B.8.  Default Encoding

   Some of the common encoding methods used so far have been "factored
   out" into the definition of the uncompressed format, meaning that
   they don't need to be defined for every compressed format.  However,
   there is still some redundancy in the notation.  For a number of
   fields, the same encoding method is used several times in different
   formats (though not necessarily in all of them), but the field
   encoding is redefined explicitly each time.  If the encoding for any
   of these fields changed in the future, then every format that uses
   that encoding would have to be modified to reflect this change.

   This problem can be avoided by specifying default encoding methods
   for these fields.  Doing so can also lead to a more concisely notated
   profile:

     eg_header
     {
       UNCOMPRESSED {
         version_no    =:= uncompressed_value(2, 1) [ 2 ];
         type                                       [ 2 ];
         flow_id                                    [ 4 ];
         sequence_no                                [ 4 ];
         abc_flag_bits                              [ 3 ];
         reserved_flag =:= uncompressed_value(1, 0) [ 1 ];
       }

       DEFAULT {
         type          =:= irregular(2);
         flow_id       =:= static;

RFC4997 - Page 56

         sequence_no   =:= lsb(2, -3);
       }

       COMPRESSED irregular_format {
         discriminator =:= '00'         [ 2 ];
         type                           [ 2 ]; // Uses default
         flow_id       =:= irregular(4) [ 4 ]; // Overrides default
         sequence_no   =:= irregular(4) [ 4 ]; // Overrides default
         abc_flag_bits =:= irregular(3) [ 3 ];
       }

       COMPRESSED flags_set {
         discriminator =:= '01' [ 2 ];
         type                   [ 2 ]; // Uses default
         sequence_no            [ 2 ]; // Uses default
         abc_flag_bits =:= uncompressed_value(3, 7);
       }

       COMPRESSED flags_static {
         discriminator =:= '1' [ 1 ];
         type                  [ 2 ]; // Uses default
         sequence_no           [ 2 ]; // Uses default
         abc_flag_bits =:= static;
       }
     }

   The above profile behaves in exactly the same way as the one notated
   previously, since it has the same meaning.  Note that the purpose
   behind the different formats becomes clearer with the default
   encoding methods factored out: all that remains are the encodings
   that are specific to each format.  Note also that default encoding
   methods that compress down to zero bits have become completely
   implicit.  For example the compressed formats using the default
   encoding for "flow_id" don't mention it (the default is "static"
   encoding that compresses to zero bits).
===============
__PROMPT A__
Copy the passage on default encoding word for word, everything from "The above profile" down to "to zero bits).".

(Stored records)
===============
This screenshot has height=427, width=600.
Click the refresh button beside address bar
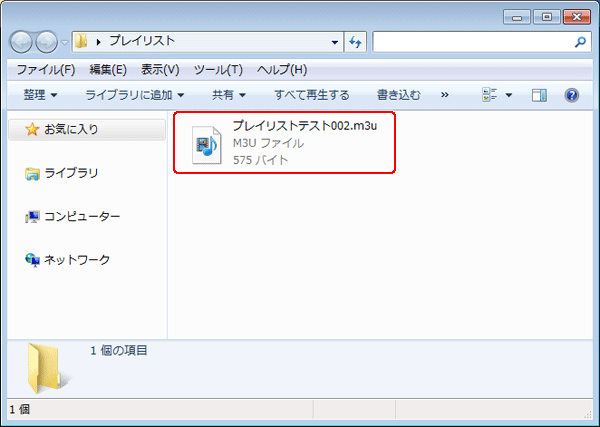coord(355,42)

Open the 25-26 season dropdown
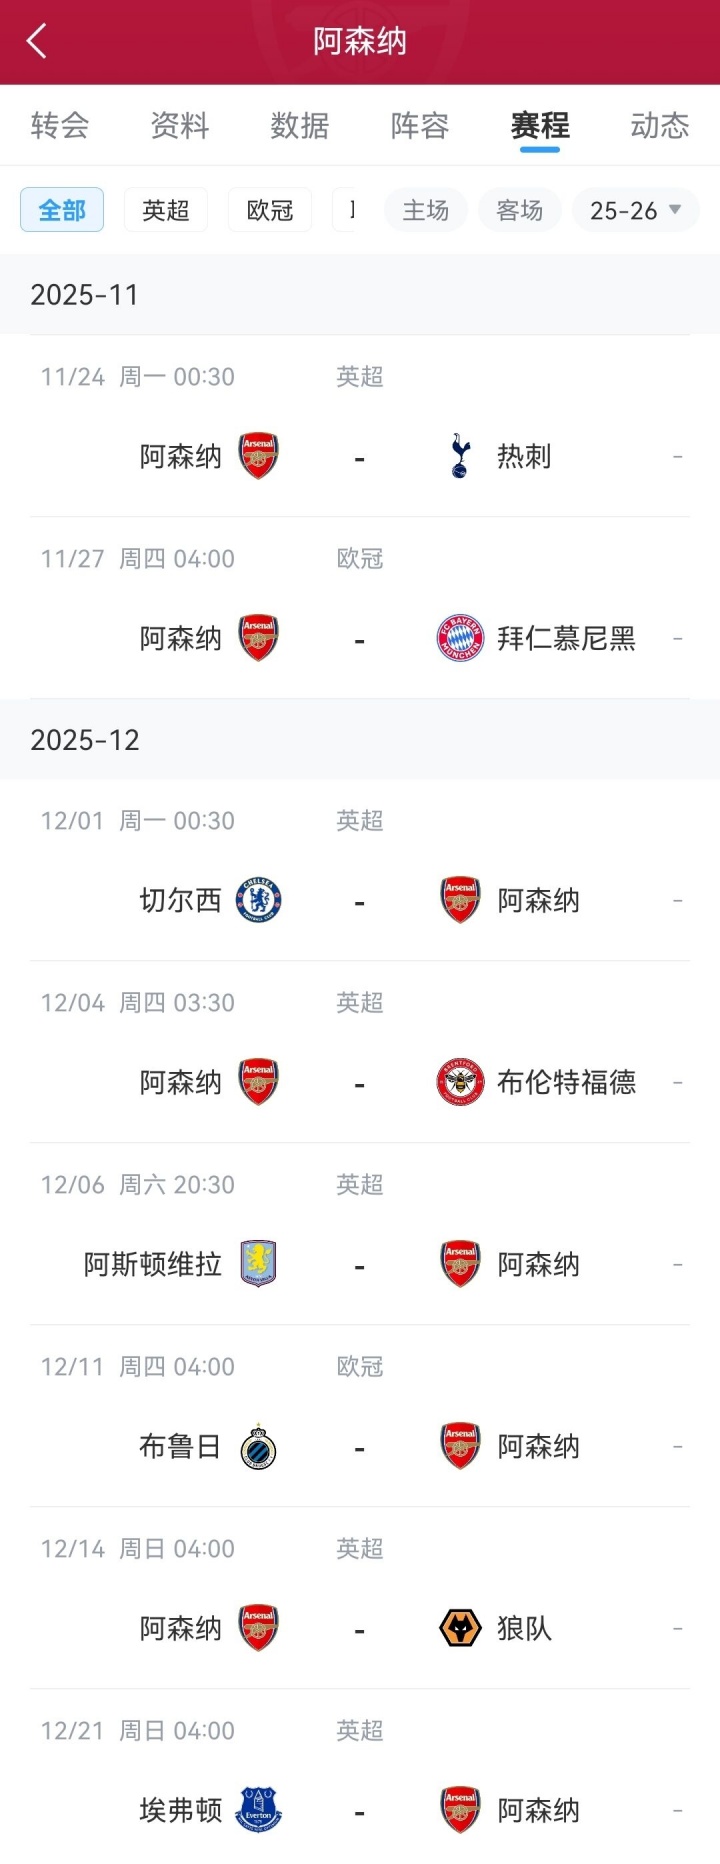pyautogui.click(x=635, y=210)
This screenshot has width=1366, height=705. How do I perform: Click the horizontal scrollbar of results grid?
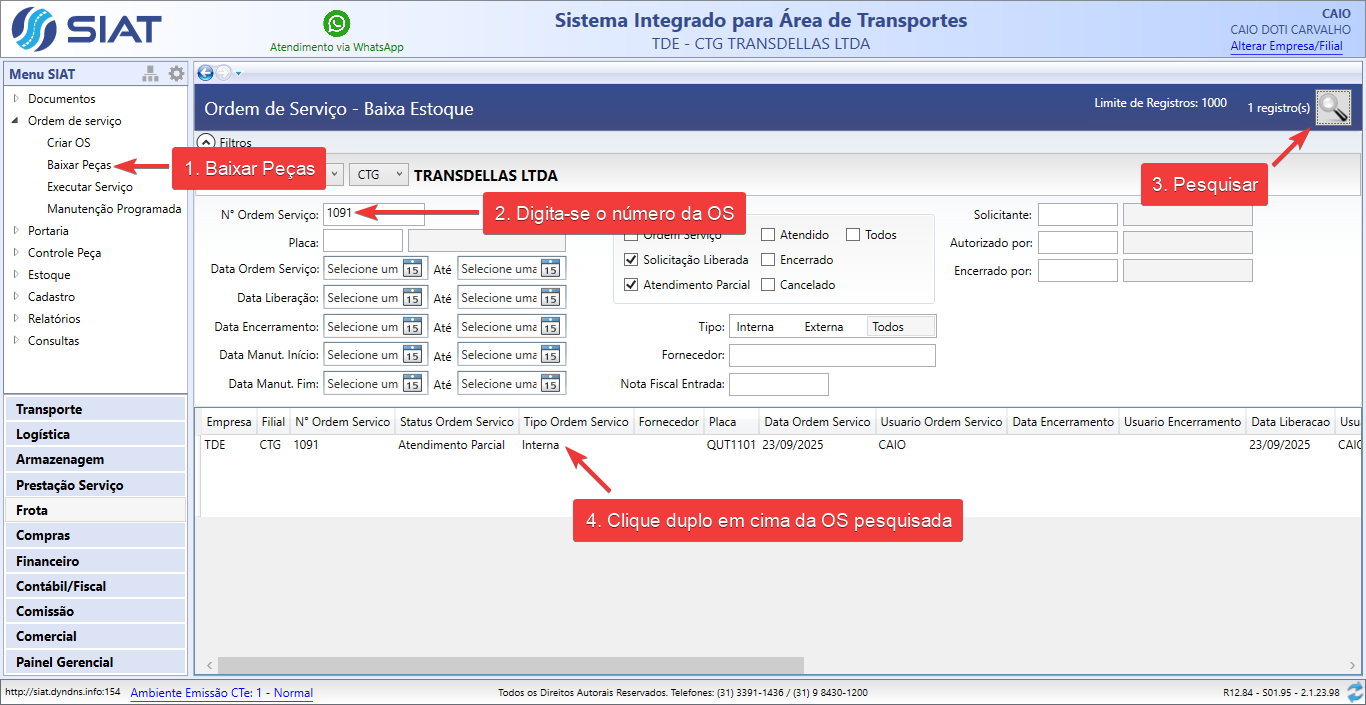(510, 666)
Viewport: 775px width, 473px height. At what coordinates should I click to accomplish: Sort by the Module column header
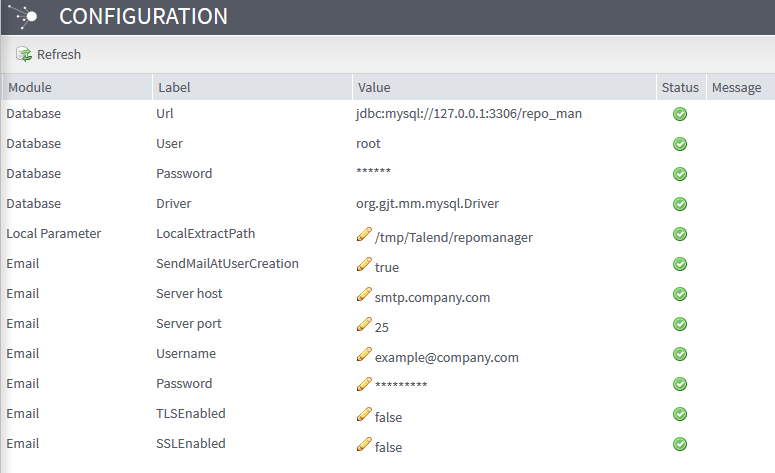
===============
__PROMPT B__
Collect every line of the records that contains the string "screenshot", treating uppercase and lowercase as distinct.

__EXERCISE SOLUTION A__
The above profile behaves in exactly the same way as the one notated
   previously, since it has the same meaning.  Note that the purpose
   behind the different formats becomes clearer with the default
   encoding methods factored out: all that remains are the encodings
   that are specific to each format.  Note also that default encoding
   methods that compress down to zero bits have become completely
   implicit.  For example the compressed formats using the default
   encoding for "flow_id" don't mention it (the default is "static"
   encoding that compresses to zero bits).

__EXERCISE SOLUTION B__
This screenshot has height=427, width=600.
This screenshot has width=1366, height=705. How do I perform: Click the horizontal scrollbar of results grid?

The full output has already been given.